Thomas Keller: Q&A with the Chef Behind Bouchon

Last month saw the opening of Bouchon, the French bistro at the newly restored historic La Palma building on Galiano Street just off Alhambra Circle. It is the latest creation of Thomas Keller, the chef/proprietor behind three-star Michelin restaurants The French Laundry in California and Per Se in New York City, as well as the newly starred Surf Club Restaurant in Surfside.

Considered one of the best chefs in the world, Keller’s accolades are astonishing, including being the first USA inductee into the prestigious Master Chefs of France. Chef Keller has already opened Bouchon and Bouchon Bakeries in California, Las Vegas, and the Middle East, and brings to the Gables the same seasonally-changing French dishes, along with regular bistro offerings such as escargot, steak frites, and mussels.

We caught up with Chef Keller after the opening with a few questions on the latest arrival to the Gables cuisine scene.

Bouchon Coral Gables, the latest creation of Chef Thomas Keller
Bouchon’s Poulet Rôti — French roast chicken with sweet corn, hen-of-the-woods mushrooms, bacon lardons, and Dijon chicken jus.

How did you come to Coral Gables?

It was a friend of mine, actually the same friend who brought me down to the Surf Club seven years ago. He’s always encouraged me to open something in Florida… He introduced me to Marc [Schwarzberg] at La Palma and we just fell in love with it… And I love the community of Coral Gables. I’m honored to be here, and very lucky to have that spot. So, I don’t take it for granted. It’s a beautiful location and a beautiful community.


Do you think that Florida is up and coming as a food destination?

Florida has always been an important culinary destination for chefs. There just weren’t as many of them before. But name any [culinary] community and it really is borne out of the number of chefs who have abilities these days. It just goes to show you how our culinary culture has expanded to offer opportunities for chefs in different parts of the country. There’s just so many of us now that we want to expand, and so we’re expanding into areas where traditionally there was nothing.

Where did you learn to be a French chef?

That’s a long story. I didn’t go to culinary school, [but] I’ve been practicing French cuisine since 1977 through any of the cuisine books I could read, any chefs I could work for, and then, ultimately, living in France for almost two years. It’s always been my goal to be a French chef. And so you learn as you go, you study as much as you can, and practice as often as possible. And, hopefully, you achieve a modicum of the goals that you set out for yourself.

Chef Thomas Keller of Bouchon
Chef Thomas Keller in the kitchen at Bouchon.

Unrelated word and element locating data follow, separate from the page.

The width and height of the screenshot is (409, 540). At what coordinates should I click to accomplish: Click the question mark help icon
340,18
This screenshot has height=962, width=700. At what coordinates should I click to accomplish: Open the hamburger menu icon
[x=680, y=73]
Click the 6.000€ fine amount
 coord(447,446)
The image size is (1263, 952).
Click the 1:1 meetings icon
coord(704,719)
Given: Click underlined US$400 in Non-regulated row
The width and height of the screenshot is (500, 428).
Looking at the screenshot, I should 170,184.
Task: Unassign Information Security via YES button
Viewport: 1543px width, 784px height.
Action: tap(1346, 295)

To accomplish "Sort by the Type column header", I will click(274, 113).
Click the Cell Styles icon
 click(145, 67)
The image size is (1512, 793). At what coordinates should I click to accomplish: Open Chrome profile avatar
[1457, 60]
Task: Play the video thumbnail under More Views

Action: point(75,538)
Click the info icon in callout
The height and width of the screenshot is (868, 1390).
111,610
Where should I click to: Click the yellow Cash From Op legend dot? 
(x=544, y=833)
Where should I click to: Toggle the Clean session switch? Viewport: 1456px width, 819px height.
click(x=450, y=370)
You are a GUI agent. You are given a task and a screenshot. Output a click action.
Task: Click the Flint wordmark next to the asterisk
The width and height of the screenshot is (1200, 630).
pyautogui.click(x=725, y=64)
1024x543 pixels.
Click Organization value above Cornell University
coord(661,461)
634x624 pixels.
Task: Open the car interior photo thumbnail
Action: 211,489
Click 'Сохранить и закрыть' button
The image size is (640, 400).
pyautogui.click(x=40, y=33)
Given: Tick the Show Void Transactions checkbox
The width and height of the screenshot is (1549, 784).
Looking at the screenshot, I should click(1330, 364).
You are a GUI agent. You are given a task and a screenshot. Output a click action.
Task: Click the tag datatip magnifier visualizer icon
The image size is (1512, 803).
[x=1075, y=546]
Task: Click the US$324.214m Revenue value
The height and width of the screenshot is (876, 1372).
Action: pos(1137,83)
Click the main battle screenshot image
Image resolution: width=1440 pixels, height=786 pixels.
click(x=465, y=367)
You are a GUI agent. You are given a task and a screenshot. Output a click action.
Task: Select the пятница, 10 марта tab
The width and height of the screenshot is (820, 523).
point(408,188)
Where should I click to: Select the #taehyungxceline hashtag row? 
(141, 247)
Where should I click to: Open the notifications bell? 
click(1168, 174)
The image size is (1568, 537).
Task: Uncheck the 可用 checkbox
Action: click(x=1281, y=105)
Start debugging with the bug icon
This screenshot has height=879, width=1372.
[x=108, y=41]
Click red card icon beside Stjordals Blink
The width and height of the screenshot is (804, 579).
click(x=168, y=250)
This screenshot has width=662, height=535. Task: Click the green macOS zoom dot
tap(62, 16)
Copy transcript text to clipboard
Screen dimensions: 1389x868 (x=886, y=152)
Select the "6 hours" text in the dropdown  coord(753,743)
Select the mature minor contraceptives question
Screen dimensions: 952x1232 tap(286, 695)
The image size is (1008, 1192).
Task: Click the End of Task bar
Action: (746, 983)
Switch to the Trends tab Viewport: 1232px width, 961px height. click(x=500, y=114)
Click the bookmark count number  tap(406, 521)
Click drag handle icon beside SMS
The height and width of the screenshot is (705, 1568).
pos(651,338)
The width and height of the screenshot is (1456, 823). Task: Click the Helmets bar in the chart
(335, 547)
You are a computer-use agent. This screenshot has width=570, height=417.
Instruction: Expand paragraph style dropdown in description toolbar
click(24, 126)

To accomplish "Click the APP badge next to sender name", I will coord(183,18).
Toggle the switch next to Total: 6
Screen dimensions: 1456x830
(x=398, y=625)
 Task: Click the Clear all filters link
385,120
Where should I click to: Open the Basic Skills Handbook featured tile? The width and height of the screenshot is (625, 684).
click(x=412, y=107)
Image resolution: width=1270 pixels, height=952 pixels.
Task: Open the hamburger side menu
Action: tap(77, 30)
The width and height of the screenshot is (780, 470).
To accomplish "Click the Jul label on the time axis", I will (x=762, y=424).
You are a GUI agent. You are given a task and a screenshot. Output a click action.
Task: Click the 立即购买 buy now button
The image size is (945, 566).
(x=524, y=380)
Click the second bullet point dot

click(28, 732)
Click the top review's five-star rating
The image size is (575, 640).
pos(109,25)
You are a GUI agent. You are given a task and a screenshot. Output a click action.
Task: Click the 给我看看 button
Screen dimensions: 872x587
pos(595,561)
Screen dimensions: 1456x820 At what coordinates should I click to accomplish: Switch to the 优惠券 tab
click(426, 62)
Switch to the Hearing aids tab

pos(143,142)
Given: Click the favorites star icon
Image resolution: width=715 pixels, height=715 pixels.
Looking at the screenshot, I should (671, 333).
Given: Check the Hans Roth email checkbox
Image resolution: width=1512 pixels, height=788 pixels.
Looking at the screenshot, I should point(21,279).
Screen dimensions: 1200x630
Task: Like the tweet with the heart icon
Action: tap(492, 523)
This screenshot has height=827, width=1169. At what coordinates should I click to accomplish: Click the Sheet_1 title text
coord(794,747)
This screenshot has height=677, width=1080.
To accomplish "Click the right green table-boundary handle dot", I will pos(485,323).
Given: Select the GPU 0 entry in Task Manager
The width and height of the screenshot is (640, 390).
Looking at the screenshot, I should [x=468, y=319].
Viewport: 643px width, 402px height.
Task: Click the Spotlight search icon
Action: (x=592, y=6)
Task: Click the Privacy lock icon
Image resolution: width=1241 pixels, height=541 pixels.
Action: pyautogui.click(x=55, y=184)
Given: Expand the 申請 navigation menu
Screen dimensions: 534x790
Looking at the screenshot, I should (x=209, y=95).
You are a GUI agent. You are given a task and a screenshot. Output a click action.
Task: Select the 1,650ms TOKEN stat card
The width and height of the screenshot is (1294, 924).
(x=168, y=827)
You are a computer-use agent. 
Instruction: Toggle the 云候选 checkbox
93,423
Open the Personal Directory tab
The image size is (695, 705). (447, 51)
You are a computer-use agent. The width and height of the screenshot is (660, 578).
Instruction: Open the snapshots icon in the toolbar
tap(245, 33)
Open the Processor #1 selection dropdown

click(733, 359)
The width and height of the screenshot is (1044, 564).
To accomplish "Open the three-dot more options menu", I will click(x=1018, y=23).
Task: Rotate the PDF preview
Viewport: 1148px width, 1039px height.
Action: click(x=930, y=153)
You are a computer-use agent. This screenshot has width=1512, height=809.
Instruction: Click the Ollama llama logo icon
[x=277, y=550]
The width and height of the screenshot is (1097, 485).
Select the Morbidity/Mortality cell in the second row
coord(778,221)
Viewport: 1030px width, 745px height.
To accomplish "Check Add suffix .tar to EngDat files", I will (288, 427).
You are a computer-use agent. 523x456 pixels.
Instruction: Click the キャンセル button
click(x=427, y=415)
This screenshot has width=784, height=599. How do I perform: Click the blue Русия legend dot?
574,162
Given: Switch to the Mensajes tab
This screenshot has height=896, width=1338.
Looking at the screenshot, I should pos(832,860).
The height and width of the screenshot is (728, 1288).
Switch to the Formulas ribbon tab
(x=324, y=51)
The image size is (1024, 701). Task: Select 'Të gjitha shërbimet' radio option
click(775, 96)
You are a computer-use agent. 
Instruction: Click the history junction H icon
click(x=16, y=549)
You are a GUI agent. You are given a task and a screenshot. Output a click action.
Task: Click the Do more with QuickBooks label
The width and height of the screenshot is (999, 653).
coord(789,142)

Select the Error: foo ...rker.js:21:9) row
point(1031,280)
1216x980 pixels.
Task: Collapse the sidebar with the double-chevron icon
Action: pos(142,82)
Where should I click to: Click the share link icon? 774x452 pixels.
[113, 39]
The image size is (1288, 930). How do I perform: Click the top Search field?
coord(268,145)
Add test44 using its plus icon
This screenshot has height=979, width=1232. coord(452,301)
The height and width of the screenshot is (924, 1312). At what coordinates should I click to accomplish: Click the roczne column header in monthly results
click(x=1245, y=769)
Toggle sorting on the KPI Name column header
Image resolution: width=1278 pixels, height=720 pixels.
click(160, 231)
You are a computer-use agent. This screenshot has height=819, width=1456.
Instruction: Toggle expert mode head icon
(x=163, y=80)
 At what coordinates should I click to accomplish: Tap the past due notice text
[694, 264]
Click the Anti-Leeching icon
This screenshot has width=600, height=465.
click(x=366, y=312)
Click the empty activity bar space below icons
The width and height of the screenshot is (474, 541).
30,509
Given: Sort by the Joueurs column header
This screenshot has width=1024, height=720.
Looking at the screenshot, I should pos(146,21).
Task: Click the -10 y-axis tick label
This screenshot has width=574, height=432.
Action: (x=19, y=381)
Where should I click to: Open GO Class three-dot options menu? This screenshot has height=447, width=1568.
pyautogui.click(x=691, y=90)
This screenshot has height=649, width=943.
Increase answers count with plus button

This will be the latest of your Bouchon bistros. Will it have a new twist?

I don’t believe in twists. It’s kind of a strange thing when you think about it. No, it’s Bouchon — it’s classic French, it’s a classic French bistro. That’s what we’re really trying to represent. We’re not trying to represent a historic perspective and have a twist about it. No, this is history. We want to make sure that we appreciate and respect and be responsible about what a bistro is.

What’s your philosophy as a chef?

It’s very simple. Our goal is to nurture people, that’s our philosophy. And we nurture people in many ways, including ourselves. It’s not just our guests. We nurture ourselves and our team, through training, through mentoring, through the conversations that we have with each other — and the food that we source, the farmers and the fishermen, the foragers and the gardeners, the hundreds of them from around the country who bring us this extraordinary, nutritious food. So, it really boils down to the idea of nurturing one another.

To what do you attribute your success?

There’s no one thing that makes a person successful. It’s just hard work, dedication, commitment, perseverance, patience — those are the words that I use to describe my success. And then a lot of it is the support of hundreds of people, right throughout my career, who have encouraged me to do this and the things that I’ve done, and the support of my family. That’s what makes a person successful.

I’ve been very lucky…. Timing is always a benefit — when you’re in the right place at the right time. If you have the right skills, the right knowledge, and a little bit of luck, you end up like me.